With a lockdown looking increasingly likely, they faced being separated - Alcorn in Kilkenny, and Yambasu in her father’s home in Waterford. So they pulled the date forward to last Saturday, and were to be married by Yambasu’s father Rev Sahr Yambasu, a minister at St Patrick’s Methodist Church in Waterford, with their mothers as witnesses.

Yambasu was at home in her pyjamas, rehearsing the sermon with her dad, last Friday when she got a message to turn on the news. The Taoiseach was announcing further restrictions on movement due to come into force at midnight.

“It was all systems go,” Yambasu says.

Shirts were ironed and flowers bought in Tesco were pulled from a vase to make a bouquet, held together by tinfoil. She wore a simple white dress, bought for the day after their big wedding, while Alcorn wore “a back-up suit” as his was still in the dry cleaners.

Her father, their two mothers and Alcorn drove to the church to prepare, followed by the bride who hastily packed half her possessions into her car in anticipation of moving into their er new home after the wedding.

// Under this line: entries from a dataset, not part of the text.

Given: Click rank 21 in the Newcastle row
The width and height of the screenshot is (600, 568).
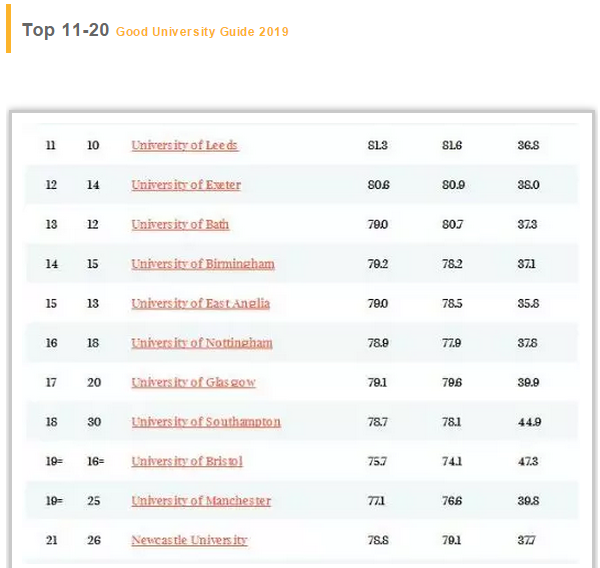Looking at the screenshot, I should click(x=51, y=540).

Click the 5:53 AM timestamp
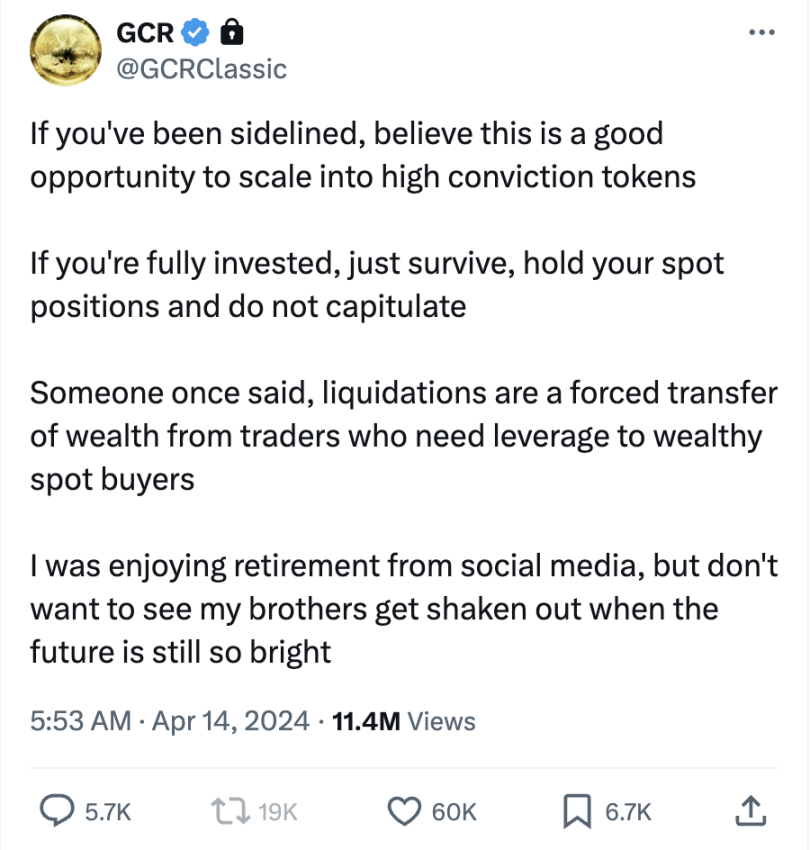[x=81, y=720]
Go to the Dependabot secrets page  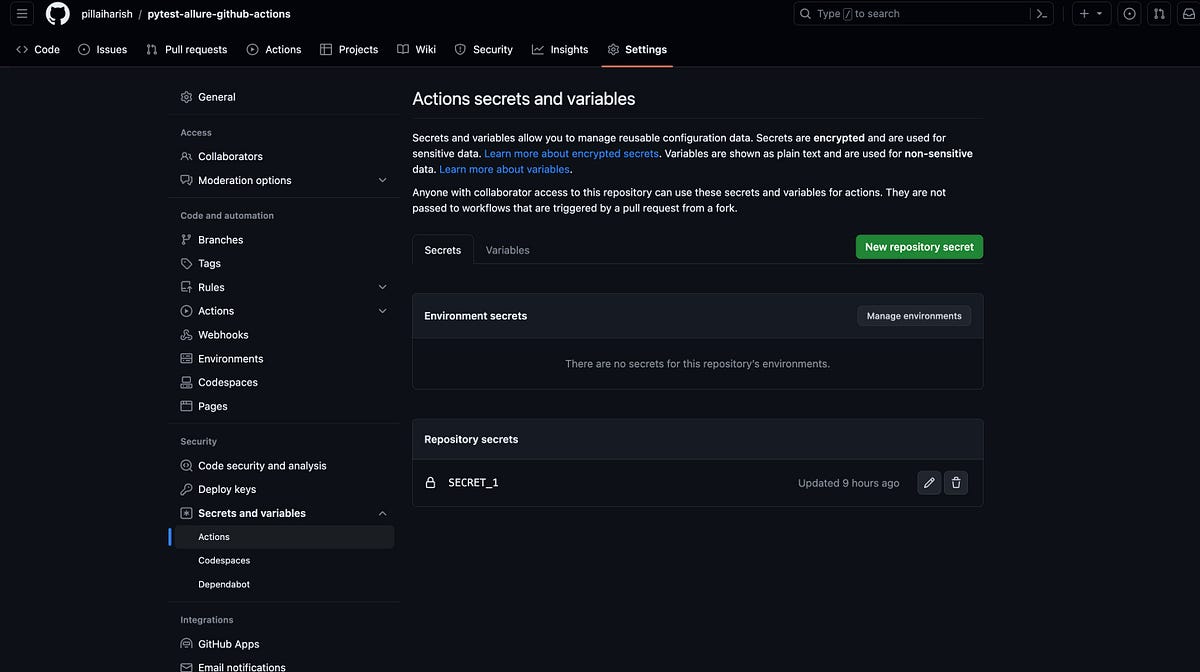(x=223, y=584)
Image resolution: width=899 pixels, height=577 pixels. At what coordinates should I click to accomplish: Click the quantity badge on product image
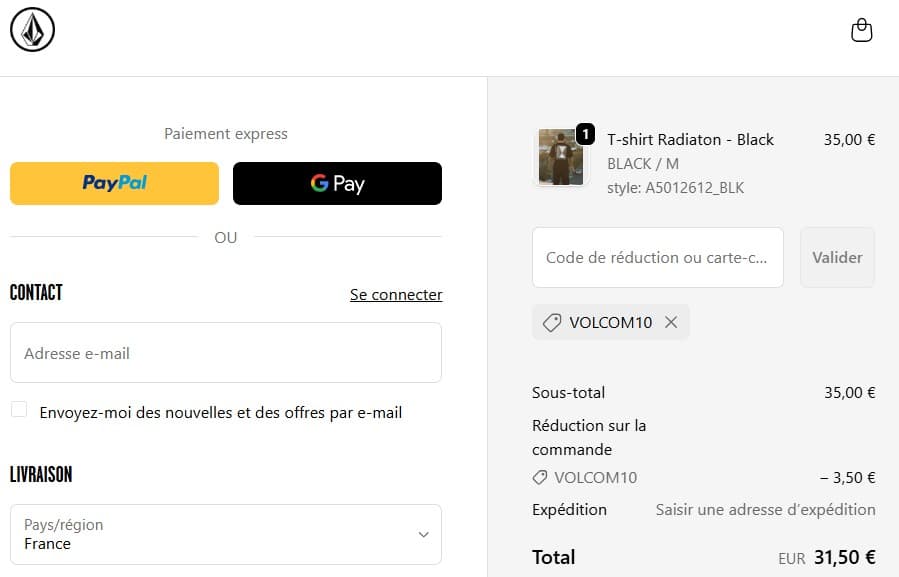click(x=585, y=133)
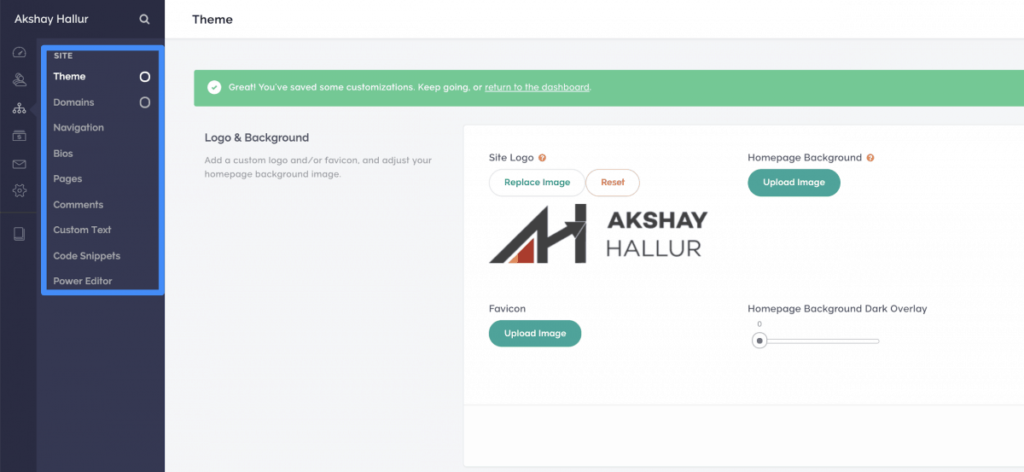Open the documentation book sidebar icon

(x=19, y=234)
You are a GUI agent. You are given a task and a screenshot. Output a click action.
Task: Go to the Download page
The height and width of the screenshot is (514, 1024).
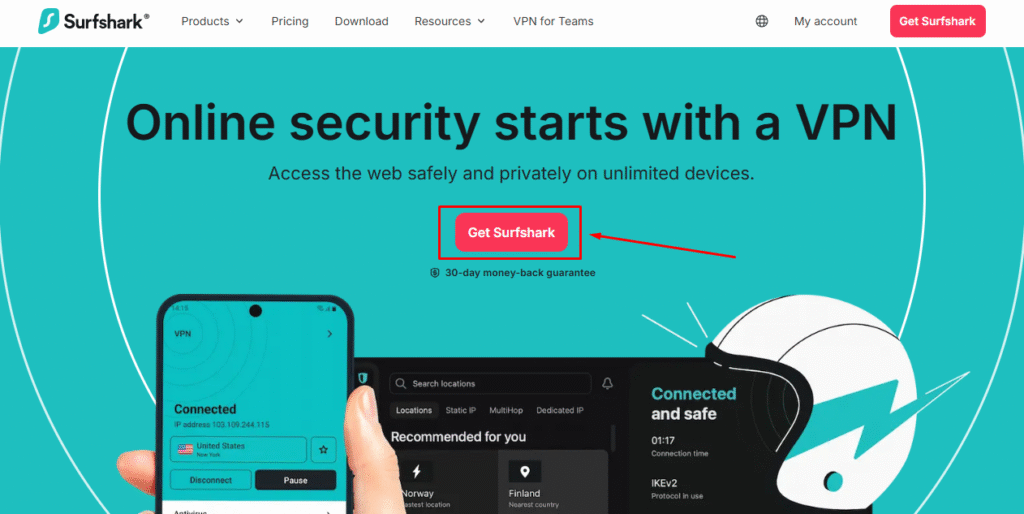coord(362,21)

“The adrenaline was a bit mad,” Alcorn says. “But we got to the church and it was so peaceful. The streets were deserted, and it was so quiet.”

No hugs

Yambasu’s father married them, and their mothers sang and said prayers. Social distancing was adhered to, Yambasu says, so there were no hugs, which was “especially hard for our mums”.

They took some hasty photographs, and left the church by 11.30pm, just in time for lockdown.

“It’s the opposite of what we planned originally. It was absolute chaos, but we were able to find a sense of peace. Even though there was so much wrong in the world, in that moment, for us, everything was right in our world,” Alcorn says.

Self-isolating at home is a very different honeymoon to two weeks in Barbados, but the couple are making the most of it, together.

“We’ve only just moved in, so other than resting and getting our energy back, we’ve been getting the house set up. We’ve a lovely garden, so we’ll be planting some veggies, and we’ve a couple of hens in a coop. So you never know, if things get worse, we’ll be self-sufficient!”

“We feel really blessed,” Yambasu adds. “It’s lovely to have this time to set up home together.”